— Records to use —
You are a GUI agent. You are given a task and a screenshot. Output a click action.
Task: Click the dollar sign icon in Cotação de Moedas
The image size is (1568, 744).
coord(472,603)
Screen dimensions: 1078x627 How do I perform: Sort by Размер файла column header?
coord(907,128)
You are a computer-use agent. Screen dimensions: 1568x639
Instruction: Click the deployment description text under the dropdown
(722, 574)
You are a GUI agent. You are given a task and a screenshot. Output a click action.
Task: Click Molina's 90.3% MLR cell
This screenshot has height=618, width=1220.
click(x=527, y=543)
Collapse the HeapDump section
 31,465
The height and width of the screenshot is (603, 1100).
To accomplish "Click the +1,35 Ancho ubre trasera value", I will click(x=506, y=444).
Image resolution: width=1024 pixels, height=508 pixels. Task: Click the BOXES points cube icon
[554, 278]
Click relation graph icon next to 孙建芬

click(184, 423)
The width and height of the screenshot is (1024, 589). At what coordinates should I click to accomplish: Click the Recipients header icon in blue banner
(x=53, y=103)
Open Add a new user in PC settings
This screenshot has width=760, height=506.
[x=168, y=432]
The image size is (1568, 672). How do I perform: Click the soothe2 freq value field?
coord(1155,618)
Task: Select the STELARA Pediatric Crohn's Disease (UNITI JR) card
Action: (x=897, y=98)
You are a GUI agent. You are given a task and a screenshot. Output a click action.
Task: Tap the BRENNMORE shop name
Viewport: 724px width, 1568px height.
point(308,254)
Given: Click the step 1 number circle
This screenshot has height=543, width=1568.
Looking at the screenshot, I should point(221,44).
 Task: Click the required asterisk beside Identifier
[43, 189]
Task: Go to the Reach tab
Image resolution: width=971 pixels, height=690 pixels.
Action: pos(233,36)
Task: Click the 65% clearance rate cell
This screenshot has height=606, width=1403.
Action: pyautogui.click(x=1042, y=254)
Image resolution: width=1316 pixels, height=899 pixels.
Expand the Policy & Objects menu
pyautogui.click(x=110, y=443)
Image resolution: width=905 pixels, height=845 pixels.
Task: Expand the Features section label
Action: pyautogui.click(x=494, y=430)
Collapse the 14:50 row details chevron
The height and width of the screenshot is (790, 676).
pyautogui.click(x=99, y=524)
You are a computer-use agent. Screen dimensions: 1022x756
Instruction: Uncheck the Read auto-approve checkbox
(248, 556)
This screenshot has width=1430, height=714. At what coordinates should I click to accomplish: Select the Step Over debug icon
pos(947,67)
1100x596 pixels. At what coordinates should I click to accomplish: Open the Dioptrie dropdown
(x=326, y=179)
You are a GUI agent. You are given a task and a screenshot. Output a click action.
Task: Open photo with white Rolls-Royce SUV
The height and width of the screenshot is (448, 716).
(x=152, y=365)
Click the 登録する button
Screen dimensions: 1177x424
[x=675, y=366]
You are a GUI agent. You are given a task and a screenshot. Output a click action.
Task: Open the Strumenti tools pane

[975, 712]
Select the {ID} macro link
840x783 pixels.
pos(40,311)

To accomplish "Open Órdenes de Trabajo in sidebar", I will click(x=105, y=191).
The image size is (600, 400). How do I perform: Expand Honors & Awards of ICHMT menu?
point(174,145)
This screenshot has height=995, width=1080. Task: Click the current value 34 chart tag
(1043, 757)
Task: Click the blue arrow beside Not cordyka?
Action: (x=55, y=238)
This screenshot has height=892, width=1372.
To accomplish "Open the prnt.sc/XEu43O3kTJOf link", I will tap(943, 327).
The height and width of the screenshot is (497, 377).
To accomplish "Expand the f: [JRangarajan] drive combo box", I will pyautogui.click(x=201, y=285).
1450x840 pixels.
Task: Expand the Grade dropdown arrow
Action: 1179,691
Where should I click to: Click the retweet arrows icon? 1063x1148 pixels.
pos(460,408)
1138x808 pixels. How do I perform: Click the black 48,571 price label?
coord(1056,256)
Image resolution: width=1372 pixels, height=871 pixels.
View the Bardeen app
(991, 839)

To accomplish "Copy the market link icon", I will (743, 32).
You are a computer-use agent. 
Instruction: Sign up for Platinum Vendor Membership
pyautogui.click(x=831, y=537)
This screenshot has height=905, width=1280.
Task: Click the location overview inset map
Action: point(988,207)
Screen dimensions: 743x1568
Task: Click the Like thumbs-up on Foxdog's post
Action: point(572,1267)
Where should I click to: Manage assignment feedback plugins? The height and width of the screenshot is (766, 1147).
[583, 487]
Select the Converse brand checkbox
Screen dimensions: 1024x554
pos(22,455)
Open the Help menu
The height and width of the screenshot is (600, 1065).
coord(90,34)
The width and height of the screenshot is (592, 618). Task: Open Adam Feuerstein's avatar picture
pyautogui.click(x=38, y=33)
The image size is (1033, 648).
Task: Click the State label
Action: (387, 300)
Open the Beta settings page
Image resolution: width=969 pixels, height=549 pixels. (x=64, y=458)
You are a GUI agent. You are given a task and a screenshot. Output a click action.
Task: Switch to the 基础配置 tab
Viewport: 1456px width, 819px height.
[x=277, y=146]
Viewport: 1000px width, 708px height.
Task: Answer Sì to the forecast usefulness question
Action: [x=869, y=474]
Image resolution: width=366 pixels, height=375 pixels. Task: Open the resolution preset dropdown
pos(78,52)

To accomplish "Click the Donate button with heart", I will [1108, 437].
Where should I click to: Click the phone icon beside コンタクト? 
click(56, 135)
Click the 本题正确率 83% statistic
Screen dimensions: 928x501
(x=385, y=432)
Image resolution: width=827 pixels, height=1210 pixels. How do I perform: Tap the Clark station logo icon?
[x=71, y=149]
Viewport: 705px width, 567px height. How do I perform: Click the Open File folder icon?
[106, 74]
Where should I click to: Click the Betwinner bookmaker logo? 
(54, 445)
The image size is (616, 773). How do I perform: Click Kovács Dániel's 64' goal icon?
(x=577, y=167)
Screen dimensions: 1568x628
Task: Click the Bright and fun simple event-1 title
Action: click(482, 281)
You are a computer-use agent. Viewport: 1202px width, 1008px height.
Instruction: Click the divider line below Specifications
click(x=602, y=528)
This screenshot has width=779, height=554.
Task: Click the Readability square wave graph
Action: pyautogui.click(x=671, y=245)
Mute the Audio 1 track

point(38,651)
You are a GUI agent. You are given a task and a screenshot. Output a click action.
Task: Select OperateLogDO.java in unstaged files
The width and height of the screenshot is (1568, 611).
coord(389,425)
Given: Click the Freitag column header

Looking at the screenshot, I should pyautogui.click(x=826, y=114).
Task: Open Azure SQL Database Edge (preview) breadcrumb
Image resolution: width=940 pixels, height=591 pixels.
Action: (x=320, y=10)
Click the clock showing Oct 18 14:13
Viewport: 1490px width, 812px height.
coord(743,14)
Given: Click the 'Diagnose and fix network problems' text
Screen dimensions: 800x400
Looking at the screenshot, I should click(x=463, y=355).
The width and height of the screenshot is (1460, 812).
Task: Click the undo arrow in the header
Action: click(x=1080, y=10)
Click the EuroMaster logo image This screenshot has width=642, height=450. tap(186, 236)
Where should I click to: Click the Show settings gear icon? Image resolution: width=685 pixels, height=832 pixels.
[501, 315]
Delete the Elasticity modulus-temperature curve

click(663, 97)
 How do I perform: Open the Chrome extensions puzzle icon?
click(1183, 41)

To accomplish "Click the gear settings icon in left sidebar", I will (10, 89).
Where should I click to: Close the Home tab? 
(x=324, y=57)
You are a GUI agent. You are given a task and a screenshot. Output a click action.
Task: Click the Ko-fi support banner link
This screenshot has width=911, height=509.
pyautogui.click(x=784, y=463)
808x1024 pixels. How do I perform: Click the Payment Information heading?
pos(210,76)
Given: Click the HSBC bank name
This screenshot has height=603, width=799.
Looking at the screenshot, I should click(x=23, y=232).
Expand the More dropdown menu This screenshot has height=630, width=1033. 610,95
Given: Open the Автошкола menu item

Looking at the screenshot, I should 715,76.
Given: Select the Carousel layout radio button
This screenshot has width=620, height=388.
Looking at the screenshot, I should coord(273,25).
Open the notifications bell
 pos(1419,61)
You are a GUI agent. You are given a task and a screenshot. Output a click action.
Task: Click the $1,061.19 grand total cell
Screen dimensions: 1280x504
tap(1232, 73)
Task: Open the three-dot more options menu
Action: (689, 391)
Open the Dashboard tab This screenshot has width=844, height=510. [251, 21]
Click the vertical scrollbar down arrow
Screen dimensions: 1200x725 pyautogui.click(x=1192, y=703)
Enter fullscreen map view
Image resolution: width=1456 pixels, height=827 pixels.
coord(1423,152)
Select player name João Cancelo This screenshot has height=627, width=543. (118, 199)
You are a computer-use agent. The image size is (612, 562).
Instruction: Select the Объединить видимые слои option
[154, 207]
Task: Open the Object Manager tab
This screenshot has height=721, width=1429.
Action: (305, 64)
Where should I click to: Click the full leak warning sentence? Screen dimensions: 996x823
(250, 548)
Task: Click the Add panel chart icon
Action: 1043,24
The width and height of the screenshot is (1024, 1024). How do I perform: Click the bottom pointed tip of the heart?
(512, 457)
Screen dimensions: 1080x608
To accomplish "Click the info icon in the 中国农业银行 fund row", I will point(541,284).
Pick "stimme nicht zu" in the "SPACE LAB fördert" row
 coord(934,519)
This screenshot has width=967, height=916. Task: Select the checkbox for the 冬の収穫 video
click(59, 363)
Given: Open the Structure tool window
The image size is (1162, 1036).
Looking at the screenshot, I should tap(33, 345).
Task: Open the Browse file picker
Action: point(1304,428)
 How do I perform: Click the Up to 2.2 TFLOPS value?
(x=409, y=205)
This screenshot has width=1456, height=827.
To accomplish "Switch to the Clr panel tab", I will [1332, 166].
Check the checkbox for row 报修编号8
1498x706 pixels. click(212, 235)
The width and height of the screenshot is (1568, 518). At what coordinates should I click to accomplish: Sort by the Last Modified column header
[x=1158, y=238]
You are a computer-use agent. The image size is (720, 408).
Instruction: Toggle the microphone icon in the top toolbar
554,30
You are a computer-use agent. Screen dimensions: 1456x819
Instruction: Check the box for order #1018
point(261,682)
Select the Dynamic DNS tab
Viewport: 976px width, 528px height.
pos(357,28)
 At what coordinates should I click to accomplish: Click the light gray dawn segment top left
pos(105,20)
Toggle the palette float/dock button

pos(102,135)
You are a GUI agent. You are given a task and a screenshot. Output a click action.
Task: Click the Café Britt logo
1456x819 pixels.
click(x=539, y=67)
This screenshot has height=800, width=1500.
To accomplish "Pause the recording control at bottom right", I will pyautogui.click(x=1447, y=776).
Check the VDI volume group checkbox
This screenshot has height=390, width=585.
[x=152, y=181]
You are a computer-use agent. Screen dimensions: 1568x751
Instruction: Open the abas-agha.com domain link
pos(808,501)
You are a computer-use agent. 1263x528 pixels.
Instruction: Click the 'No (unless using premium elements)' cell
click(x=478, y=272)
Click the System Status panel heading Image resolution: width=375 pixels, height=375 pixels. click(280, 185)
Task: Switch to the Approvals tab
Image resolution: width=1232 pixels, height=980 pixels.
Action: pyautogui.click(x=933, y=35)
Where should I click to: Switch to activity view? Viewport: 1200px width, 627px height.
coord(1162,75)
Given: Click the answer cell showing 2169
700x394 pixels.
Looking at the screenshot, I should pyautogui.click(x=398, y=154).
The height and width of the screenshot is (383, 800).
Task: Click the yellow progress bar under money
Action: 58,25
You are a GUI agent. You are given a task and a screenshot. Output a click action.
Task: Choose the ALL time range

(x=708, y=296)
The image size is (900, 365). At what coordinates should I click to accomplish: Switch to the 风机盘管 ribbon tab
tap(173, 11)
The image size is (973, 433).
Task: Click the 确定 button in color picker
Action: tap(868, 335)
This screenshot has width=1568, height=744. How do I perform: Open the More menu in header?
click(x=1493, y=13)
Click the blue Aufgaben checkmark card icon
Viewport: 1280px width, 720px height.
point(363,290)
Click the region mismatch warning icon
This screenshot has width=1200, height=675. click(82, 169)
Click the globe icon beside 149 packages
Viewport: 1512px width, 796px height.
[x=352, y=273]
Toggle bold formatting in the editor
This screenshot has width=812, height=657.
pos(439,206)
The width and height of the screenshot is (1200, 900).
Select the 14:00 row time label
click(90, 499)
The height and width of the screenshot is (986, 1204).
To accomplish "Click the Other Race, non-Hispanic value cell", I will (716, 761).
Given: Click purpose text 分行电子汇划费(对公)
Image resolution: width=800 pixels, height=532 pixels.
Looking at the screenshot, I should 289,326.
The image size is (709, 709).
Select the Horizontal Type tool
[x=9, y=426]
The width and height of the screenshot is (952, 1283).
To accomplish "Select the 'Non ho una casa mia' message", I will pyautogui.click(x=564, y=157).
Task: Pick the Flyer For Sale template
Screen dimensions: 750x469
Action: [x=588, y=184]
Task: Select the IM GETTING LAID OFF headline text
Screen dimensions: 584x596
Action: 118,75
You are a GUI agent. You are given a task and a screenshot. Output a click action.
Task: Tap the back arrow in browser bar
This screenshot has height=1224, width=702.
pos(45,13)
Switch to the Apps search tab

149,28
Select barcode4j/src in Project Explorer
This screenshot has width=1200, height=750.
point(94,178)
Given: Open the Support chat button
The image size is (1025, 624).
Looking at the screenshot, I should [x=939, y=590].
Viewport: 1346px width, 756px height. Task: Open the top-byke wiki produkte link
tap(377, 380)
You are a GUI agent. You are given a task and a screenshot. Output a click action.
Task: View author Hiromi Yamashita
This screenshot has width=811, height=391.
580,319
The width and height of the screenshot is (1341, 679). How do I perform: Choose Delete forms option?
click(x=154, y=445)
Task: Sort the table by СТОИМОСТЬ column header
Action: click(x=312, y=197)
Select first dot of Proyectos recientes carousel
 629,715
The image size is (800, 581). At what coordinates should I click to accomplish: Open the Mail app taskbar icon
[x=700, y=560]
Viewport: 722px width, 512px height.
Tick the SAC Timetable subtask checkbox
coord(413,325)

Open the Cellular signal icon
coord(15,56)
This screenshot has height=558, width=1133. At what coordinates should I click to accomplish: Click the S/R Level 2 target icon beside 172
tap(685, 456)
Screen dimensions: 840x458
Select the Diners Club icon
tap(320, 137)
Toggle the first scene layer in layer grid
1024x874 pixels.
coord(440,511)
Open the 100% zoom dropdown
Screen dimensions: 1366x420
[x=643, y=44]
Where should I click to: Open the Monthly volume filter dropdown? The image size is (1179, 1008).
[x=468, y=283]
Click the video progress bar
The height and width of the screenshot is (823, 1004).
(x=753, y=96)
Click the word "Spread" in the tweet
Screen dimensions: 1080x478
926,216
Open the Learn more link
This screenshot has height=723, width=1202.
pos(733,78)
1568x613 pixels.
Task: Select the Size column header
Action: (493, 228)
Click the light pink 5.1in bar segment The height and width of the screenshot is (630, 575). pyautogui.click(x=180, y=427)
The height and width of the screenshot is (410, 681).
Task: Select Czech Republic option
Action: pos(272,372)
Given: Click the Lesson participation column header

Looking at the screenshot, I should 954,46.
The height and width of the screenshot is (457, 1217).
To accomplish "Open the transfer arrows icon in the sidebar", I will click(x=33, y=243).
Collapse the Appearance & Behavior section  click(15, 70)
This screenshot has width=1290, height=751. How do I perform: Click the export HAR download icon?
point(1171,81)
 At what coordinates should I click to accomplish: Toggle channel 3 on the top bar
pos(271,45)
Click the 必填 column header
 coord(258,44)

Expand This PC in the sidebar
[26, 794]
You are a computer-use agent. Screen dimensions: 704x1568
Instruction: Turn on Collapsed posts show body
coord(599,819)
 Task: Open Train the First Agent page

— Exercise goal —
The answer is a bare number: how many lines of the records contain the string "name"?

— Written reply —
3